● **TEXT BLOCK**
Here are some examples:
What | How |
---|---|
Create an empty table in memory | table = Table() |
Create an empty table on disk | table_on_disk = Table(use_disk=True) |
Add an empty column | table.add_column(header='A', datatype=int, allow_empty=False) |
Access the column | table['A'] |
Access index in column | table['A'][7] |
Add another column that doesn't tolerate None's | table.add_column('B', str, allow_empty=False) |
Gracefully deal with duplicate column names | table.add_column('B', int, allow_empty=True) >>> table2.columns ['A','B','B_1'] |
Rename column | >>> table.rename_column('A', 'aa') >>> list(table.columns) ['aa', 'B'] |
Delete a column | del table['B_1'] |
append (a couple of) rows | table.add_row((1, 'hello')) table.add_row((2, 'world')) |
update values (should be familiar to any user who knows how to update a list) |
table['A'][-1] = 44 table['B'][-1] = "Hallo" |
type verification is included, and it complaints if you're doing it wrong |
table.columns['A'][0] = 'Hallo' Will raise TypeError as 'A' is int. |
extend a table | table2x = table + table this assertion will hold: assert len(table2x) == len(table) * 2 |
iteradd | table2x += table now this will hold: assert len(table2x) == len(table) * 3 |
copy a table | table3 = Table.copy() |
copy the headers only | table4 = table.copy_columns_only() |
compare table metadata | table.compare(table3) This will raise exception if they're different. |
compare tables | assert table == table2 == table3 |
get slice | table_chunk = table2[2:4] assert isinstance(table_chunk, Table) |
Add a column with data | table.add_column('new column', str, allow_empty=False, data=[f"{r}" for r in table.rows]) |
iterate over rows | for row in table.rows: print(row) # do something |
using regular indexing | for ix, r in enumerate(table['A']): table['A'][ix] = r * 10 |
updating a column with a function | f = lambda x: x * 10 table['A'] = [f(r) for r in table['A']] |
works with all datatypes ... | now = datetime.now() table4 = Table() table4.add_column('A', int, allow_empty=False, data=[-1, 1]) table4.add_column('A', int, allow_empty=True, data=[None, 1]) *(1)table4.add_column('A', float, False, data=[-1.1, 1.1]) table4.add_column('A', str, False, data=["", "1"]) *(2)table4.add_column('A', str, True, data=[None, "1"]) *(1),(2)table4.add_column('A', bool, False, data=[False, True]) table4.add_column('A', datetime, False, data=[now, now]) table4.add_column('A', date, False, data=[now.date(), now.date()]) table4.add_column('A', time, False, data=[now.time(), now.time()]) (1) with allow_empty=True None is permitted.(2) Empty string is not a None, when datatype is string. |
json - to and from | table4_json = table4.to_json() table5 = Table.from_json(table4_json) assert table4 == table5 |
doing lookups is supported by indexing | table6 = Table() table6.add_column('A', str, data=[ 'Alice', 'Bob', 'Bob', 'Ben', 'Charlie', 'Ben', 'Albert' ]) table6.add_column('B', str, data=[ 'Alison', 'Marley', 'Dylan', 'Affleck', 'Hepburn', 'Barnes', 'Einstein' ]) index = table6.index('A') # single key. assert index[('Bob',)] == {1, 2} index2 = table6.index('A', 'B') # multiple keys. assert index2[('Bob', 'Dylan')] == {2} |
Add metadata in the .metadata attribute |
table5.metadata['db_mapping'] = {'A': 'customers.customer_name', A_2': 'product.sku', 'A_4': 'locations.sender'} |
Copy data to/from clipboard | t.copy_to_clipboard() t = Table.copy_from_clipboard() |
converting to/from json | table_as_json = table.to_json() table2 = Table.from_json(table_as_json) |
store table on disk | zlib.compress(table_as_json.encode()) |
Finally if you just want to view it interactively (or a slice of it), use:
>>> table.show()

● **DATASET SECTION**
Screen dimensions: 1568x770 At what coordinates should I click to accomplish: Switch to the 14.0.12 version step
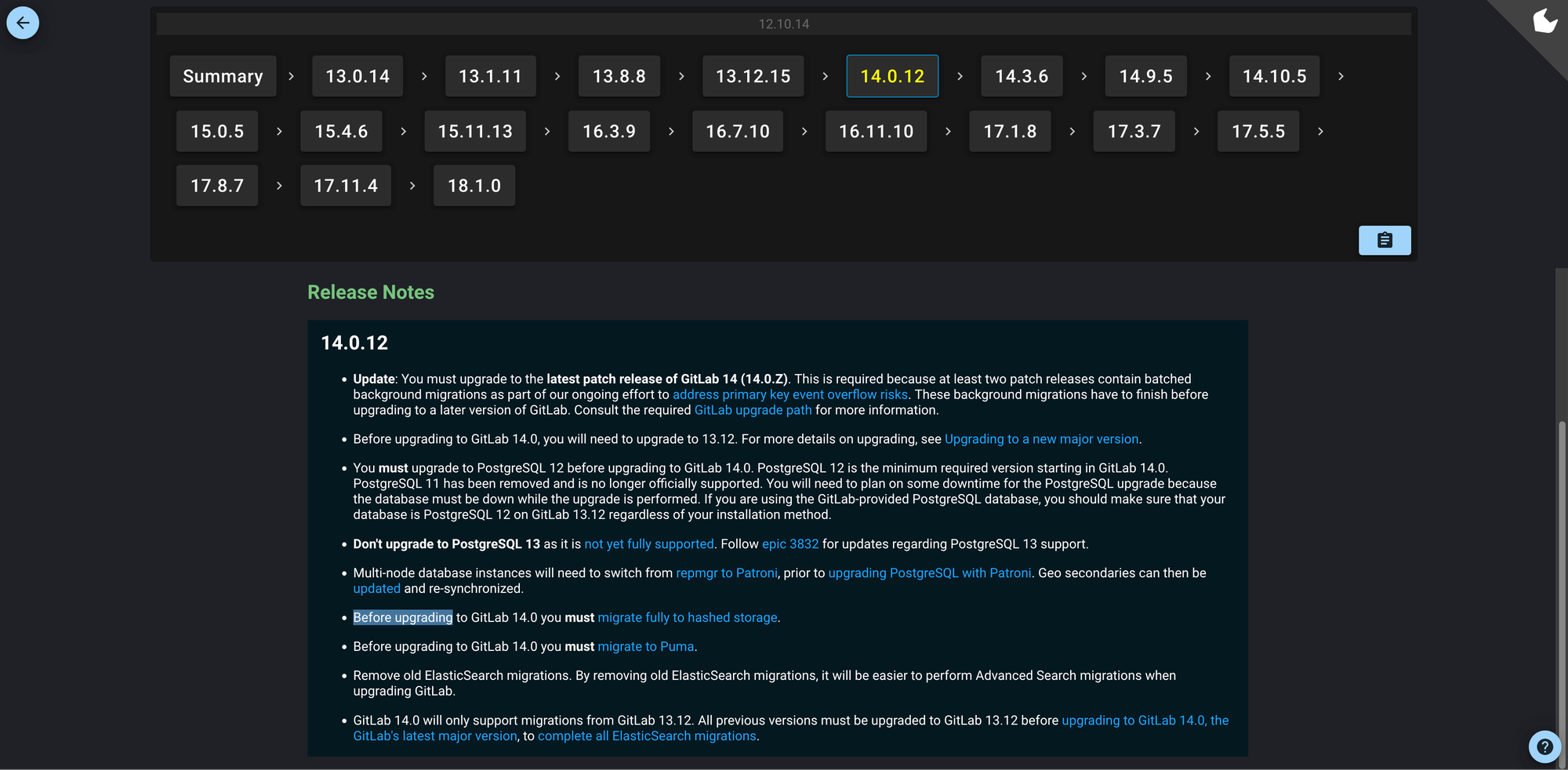[x=892, y=76]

● **ACTIONS TO TAKE**
(a) Do these statements agree with the Table examples? Answer yes or no for each and quote the deciding words. (i) A table stored on disk is created by passing use_disk=True. (ii) Assigning 'Hallo' to an int column raises a ValueError. (iii) Comparing table metadata raises an exception when the tables differ.
(b) According to the Table examples, which call lets you view a table interactively?
(c) Which datatypes are passed to add_column in the "works with all datatypes" row of the Table examples? List them all.

● **RESULTS**
(a)
(i) Yes: "table_on_disk = Table(use_disk=True)"
(ii) No: "Will raise TypeError as 'A' is int."
(iii) Yes: "This will raise exception if they're different."

(b) table.show()

(c) int, float, str, bool, datetime, date, time